WHAT TO WORK ON: Extract the entries in their exact form.

RECORDS SUPPLIED:
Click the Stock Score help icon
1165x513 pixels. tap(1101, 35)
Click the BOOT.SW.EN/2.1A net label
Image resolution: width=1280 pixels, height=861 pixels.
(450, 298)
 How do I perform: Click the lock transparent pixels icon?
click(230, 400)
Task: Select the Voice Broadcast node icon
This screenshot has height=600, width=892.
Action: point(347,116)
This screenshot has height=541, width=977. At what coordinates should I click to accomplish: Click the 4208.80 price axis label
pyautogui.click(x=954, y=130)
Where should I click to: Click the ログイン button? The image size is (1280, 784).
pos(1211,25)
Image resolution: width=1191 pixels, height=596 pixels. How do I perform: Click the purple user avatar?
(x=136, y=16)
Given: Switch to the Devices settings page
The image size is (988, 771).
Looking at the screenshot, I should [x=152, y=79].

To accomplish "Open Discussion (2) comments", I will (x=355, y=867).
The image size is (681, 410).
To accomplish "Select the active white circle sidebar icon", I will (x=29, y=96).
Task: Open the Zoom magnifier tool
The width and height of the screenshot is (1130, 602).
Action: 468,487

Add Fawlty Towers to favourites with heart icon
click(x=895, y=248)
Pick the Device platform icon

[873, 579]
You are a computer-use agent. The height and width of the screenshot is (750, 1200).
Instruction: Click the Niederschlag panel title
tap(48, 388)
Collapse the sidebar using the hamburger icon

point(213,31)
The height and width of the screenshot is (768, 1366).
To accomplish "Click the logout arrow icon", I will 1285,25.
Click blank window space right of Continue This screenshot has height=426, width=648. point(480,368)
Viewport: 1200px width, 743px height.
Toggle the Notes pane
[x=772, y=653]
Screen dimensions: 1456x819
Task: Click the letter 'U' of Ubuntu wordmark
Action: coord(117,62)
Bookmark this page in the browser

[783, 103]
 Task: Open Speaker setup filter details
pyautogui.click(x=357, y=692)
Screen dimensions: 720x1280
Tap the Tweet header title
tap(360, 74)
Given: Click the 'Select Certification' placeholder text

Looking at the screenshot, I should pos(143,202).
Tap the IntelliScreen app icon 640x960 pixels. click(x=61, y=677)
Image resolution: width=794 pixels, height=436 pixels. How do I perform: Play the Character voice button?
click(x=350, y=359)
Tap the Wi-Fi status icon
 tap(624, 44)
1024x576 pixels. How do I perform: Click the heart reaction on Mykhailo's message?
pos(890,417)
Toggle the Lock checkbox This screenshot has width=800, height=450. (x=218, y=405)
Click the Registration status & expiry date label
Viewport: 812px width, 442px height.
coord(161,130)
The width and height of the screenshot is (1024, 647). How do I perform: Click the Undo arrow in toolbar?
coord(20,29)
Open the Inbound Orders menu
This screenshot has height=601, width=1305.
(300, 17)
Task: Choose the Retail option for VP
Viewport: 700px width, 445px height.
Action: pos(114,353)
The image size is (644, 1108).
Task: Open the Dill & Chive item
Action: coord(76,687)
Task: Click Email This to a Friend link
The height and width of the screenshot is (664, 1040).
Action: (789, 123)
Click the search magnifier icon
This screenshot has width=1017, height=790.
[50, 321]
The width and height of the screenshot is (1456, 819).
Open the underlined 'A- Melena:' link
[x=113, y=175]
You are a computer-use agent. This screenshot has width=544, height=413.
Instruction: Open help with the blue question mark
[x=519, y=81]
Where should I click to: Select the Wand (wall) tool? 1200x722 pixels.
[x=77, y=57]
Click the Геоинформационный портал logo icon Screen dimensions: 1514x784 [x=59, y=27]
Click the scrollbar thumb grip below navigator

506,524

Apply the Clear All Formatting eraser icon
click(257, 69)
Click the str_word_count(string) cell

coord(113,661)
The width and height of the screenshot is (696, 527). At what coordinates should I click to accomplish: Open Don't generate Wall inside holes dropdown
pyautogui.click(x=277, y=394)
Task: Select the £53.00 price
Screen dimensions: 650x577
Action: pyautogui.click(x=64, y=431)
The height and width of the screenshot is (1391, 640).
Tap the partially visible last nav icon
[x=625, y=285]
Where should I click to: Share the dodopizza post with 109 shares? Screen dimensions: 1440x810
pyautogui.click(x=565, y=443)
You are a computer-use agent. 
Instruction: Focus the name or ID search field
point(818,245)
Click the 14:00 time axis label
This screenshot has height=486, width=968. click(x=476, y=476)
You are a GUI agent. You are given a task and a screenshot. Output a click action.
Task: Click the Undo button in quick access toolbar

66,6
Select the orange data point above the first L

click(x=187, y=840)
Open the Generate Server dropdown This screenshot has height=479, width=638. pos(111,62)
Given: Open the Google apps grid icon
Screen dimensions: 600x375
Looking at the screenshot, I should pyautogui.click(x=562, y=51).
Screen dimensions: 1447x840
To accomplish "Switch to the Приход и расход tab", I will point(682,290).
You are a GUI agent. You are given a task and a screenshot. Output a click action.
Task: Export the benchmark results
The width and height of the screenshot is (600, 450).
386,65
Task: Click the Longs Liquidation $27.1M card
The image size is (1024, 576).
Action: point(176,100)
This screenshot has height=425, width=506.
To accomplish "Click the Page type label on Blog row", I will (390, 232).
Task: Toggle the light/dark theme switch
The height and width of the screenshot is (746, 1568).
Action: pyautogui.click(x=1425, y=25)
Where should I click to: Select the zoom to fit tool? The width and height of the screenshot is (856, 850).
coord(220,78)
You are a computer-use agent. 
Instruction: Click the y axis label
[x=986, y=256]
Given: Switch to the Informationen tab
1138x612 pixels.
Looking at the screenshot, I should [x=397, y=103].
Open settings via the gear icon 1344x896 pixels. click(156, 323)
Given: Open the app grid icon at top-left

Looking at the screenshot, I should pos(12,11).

TASK ANSWER:
Click the Stock Score help icon
1165x513 pixels. tap(1101, 35)
Click the BOOT.SW.EN/2.1A net label
Image resolution: width=1280 pixels, height=861 pixels.
(450, 298)
 How do I perform: Click the lock transparent pixels icon?
click(230, 400)
Task: Select the Voice Broadcast node icon
This screenshot has height=600, width=892.
Action: point(347,116)
This screenshot has height=541, width=977. At what coordinates should I click to accomplish: Click the 4208.80 price axis label
pyautogui.click(x=954, y=130)
Where should I click to: Click the ログイン button? The image size is (1280, 784).
pos(1211,25)
Image resolution: width=1191 pixels, height=596 pixels. How do I perform: Click the purple user avatar?
(x=136, y=16)
Given: Switch to the Devices settings page
The image size is (988, 771).
Looking at the screenshot, I should [x=152, y=79].

To accomplish "Open Discussion (2) comments", I will (x=355, y=867).
The image size is (681, 410).
To accomplish "Select the active white circle sidebar icon", I will (x=29, y=96).
Task: Open the Zoom magnifier tool
The width and height of the screenshot is (1130, 602).
Action: 468,487

Add Fawlty Towers to favourites with heart icon
click(x=895, y=248)
Pick the Device platform icon

[873, 579]
You are a computer-use agent. The height and width of the screenshot is (750, 1200).
Instruction: Click the Niederschlag panel title
tap(48, 388)
Collapse the sidebar using the hamburger icon

point(213,31)
The height and width of the screenshot is (768, 1366).
To accomplish "Click the logout arrow icon", I will 1285,25.
Click blank window space right of Continue This screenshot has height=426, width=648. point(480,368)
Viewport: 1200px width, 743px height.
Toggle the Notes pane
[x=772, y=653]
Screen dimensions: 1456x819
Task: Click the letter 'U' of Ubuntu wordmark
Action: coord(117,62)
Bookmark this page in the browser

[783, 103]
 Task: Open Speaker setup filter details
pyautogui.click(x=357, y=692)
Screen dimensions: 720x1280
Tap the Tweet header title
tap(360, 74)
Given: Click the 'Select Certification' placeholder text

Looking at the screenshot, I should pos(143,202).
Tap the IntelliScreen app icon 640x960 pixels. click(x=61, y=677)
Image resolution: width=794 pixels, height=436 pixels. How do I perform: Play the Character voice button?
click(x=350, y=359)
Tap the Wi-Fi status icon
 tap(624, 44)
1024x576 pixels. How do I perform: Click the heart reaction on Mykhailo's message?
pos(890,417)
Toggle the Lock checkbox This screenshot has width=800, height=450. (x=218, y=405)
Click the Registration status & expiry date label
Viewport: 812px width, 442px height.
coord(161,130)
The width and height of the screenshot is (1024, 647). How do I perform: Click the Undo arrow in toolbar?
coord(20,29)
Open the Inbound Orders menu
This screenshot has height=601, width=1305.
(300, 17)
Task: Choose the Retail option for VP
Viewport: 700px width, 445px height.
Action: pos(114,353)
The image size is (644, 1108).
Task: Open the Dill & Chive item
Action: coord(76,687)
Task: Click Email This to a Friend link
The height and width of the screenshot is (664, 1040).
Action: (789, 123)
Click the search magnifier icon
This screenshot has width=1017, height=790.
[50, 321]
The width and height of the screenshot is (1456, 819).
Open the underlined 'A- Melena:' link
[x=113, y=175]
You are a computer-use agent. This screenshot has width=544, height=413.
Instruction: Open help with the blue question mark
[x=519, y=81]
Where should I click to: Select the Wand (wall) tool? 1200x722 pixels.
[x=77, y=57]
Click the Геоинформационный портал logo icon Screen dimensions: 1514x784 [x=59, y=27]
Click the scrollbar thumb grip below navigator

506,524

Apply the Clear All Formatting eraser icon
click(257, 69)
Click the str_word_count(string) cell

coord(113,661)
The width and height of the screenshot is (696, 527). At what coordinates should I click to accomplish: Open Don't generate Wall inside holes dropdown
pyautogui.click(x=277, y=394)
Task: Select the £53.00 price
Screen dimensions: 650x577
Action: pyautogui.click(x=64, y=431)
The height and width of the screenshot is (1391, 640).
Tap the partially visible last nav icon
[x=625, y=285]
Where should I click to: Share the dodopizza post with 109 shares? Screen dimensions: 1440x810
pyautogui.click(x=565, y=443)
You are a computer-use agent. 
Instruction: Focus the name or ID search field
point(818,245)
Click the 14:00 time axis label
This screenshot has height=486, width=968. click(x=476, y=476)
You are a GUI agent. You are given a task and a screenshot. Output a click action.
Task: Click the Undo button in quick access toolbar

66,6
Select the orange data point above the first L

click(x=187, y=840)
Open the Generate Server dropdown This screenshot has height=479, width=638. pos(111,62)
Given: Open the Google apps grid icon
Screen dimensions: 600x375
Looking at the screenshot, I should pyautogui.click(x=562, y=51).
Screen dimensions: 1447x840
To accomplish "Switch to the Приход и расход tab", I will point(682,290).
You are a GUI agent. You are given a task and a screenshot. Output a click action.
Task: Export the benchmark results
The width and height of the screenshot is (600, 450).
386,65
Task: Click the Longs Liquidation $27.1M card
The image size is (1024, 576).
Action: point(176,100)
This screenshot has height=425, width=506.
To accomplish "Click the Page type label on Blog row", I will (390, 232).
Task: Toggle the light/dark theme switch
The height and width of the screenshot is (746, 1568).
Action: pyautogui.click(x=1425, y=25)
Where should I click to: Select the zoom to fit tool? The width and height of the screenshot is (856, 850).
coord(220,78)
You are a computer-use agent. 
Instruction: Click the y axis label
[x=986, y=256]
Given: Switch to the Informationen tab
1138x612 pixels.
Looking at the screenshot, I should [x=397, y=103].
Open settings via the gear icon 1344x896 pixels. click(156, 323)
Given: Open the app grid icon at top-left

Looking at the screenshot, I should pos(12,11).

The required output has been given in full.